ENTRIES SUPPLIED:
** begin **

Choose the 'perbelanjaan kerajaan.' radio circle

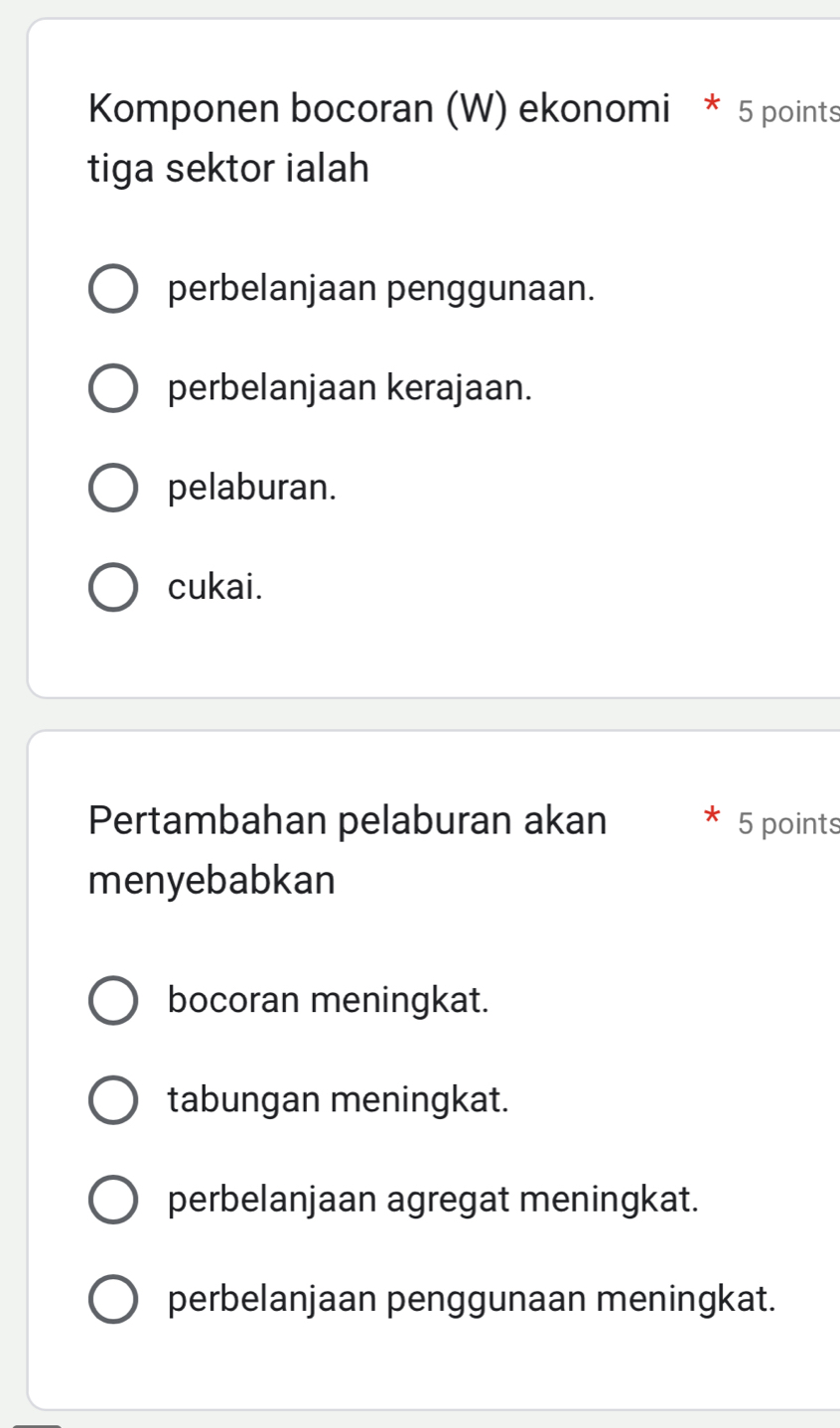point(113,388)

** end **
** begin **

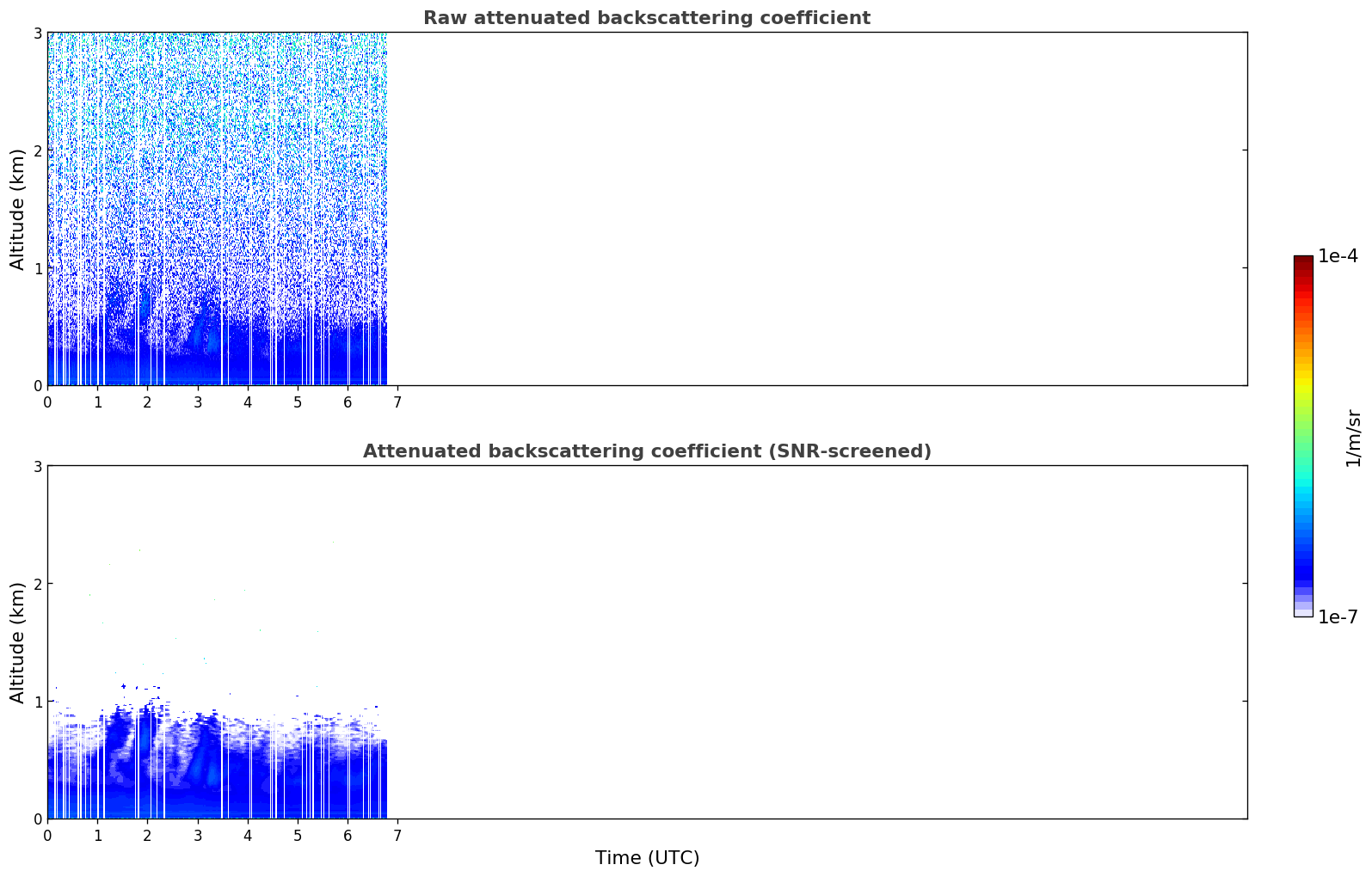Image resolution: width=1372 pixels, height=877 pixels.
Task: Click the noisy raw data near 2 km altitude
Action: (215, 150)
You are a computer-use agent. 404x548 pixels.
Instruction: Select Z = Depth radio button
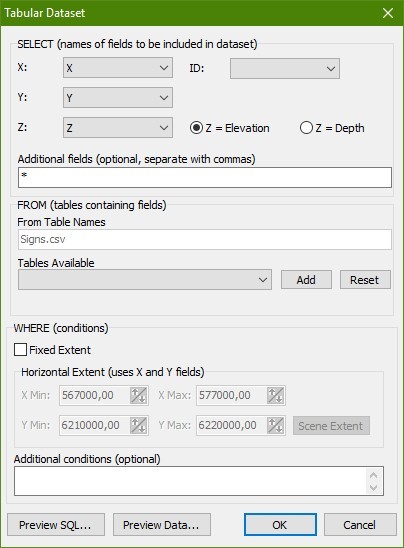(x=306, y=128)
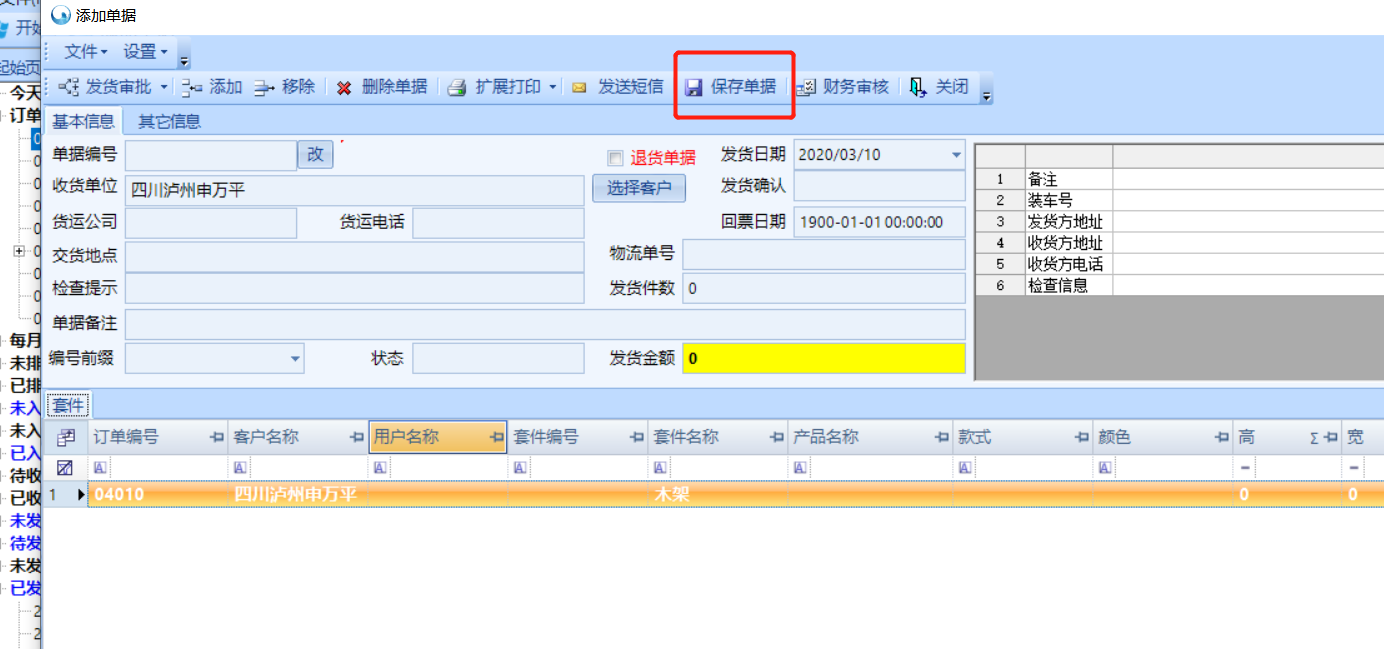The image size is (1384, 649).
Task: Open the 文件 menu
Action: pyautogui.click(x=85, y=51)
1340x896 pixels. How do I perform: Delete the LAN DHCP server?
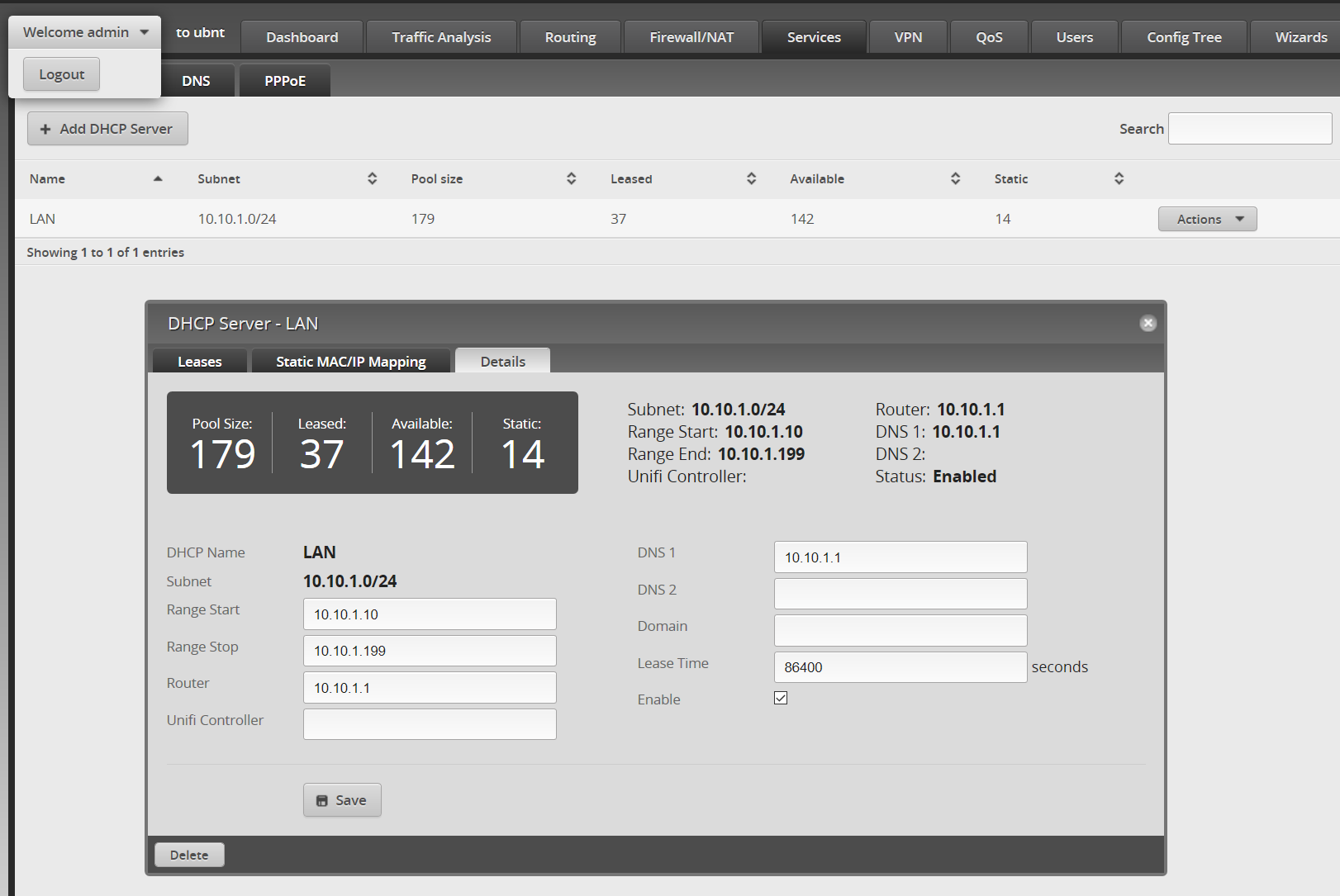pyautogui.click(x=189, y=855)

** end **
** begin **

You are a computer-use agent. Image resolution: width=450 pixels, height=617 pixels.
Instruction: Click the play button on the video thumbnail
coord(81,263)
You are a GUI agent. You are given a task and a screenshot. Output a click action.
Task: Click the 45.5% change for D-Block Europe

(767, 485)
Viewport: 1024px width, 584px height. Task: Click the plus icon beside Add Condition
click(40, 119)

** end **

WHAT IS BEING ASKED:
Rewrite the items starting at the line containing "You are a computer-use agent. 404x548 pixels." and ending at the line containing "pyautogui.click(x=189, y=855)", swapping "radio button" for "option button" and changing nothing else. Leave the pictures out.

THE RESPONSE:
You are a computer-use agent. 404x548 pixels.
Instruction: Select Z = Depth option button
(x=306, y=128)
The image size is (1384, 649).
Task: Open the 文件 menu
Action: pyautogui.click(x=85, y=51)
1340x896 pixels. How do I perform: Delete the LAN DHCP server?
pyautogui.click(x=189, y=855)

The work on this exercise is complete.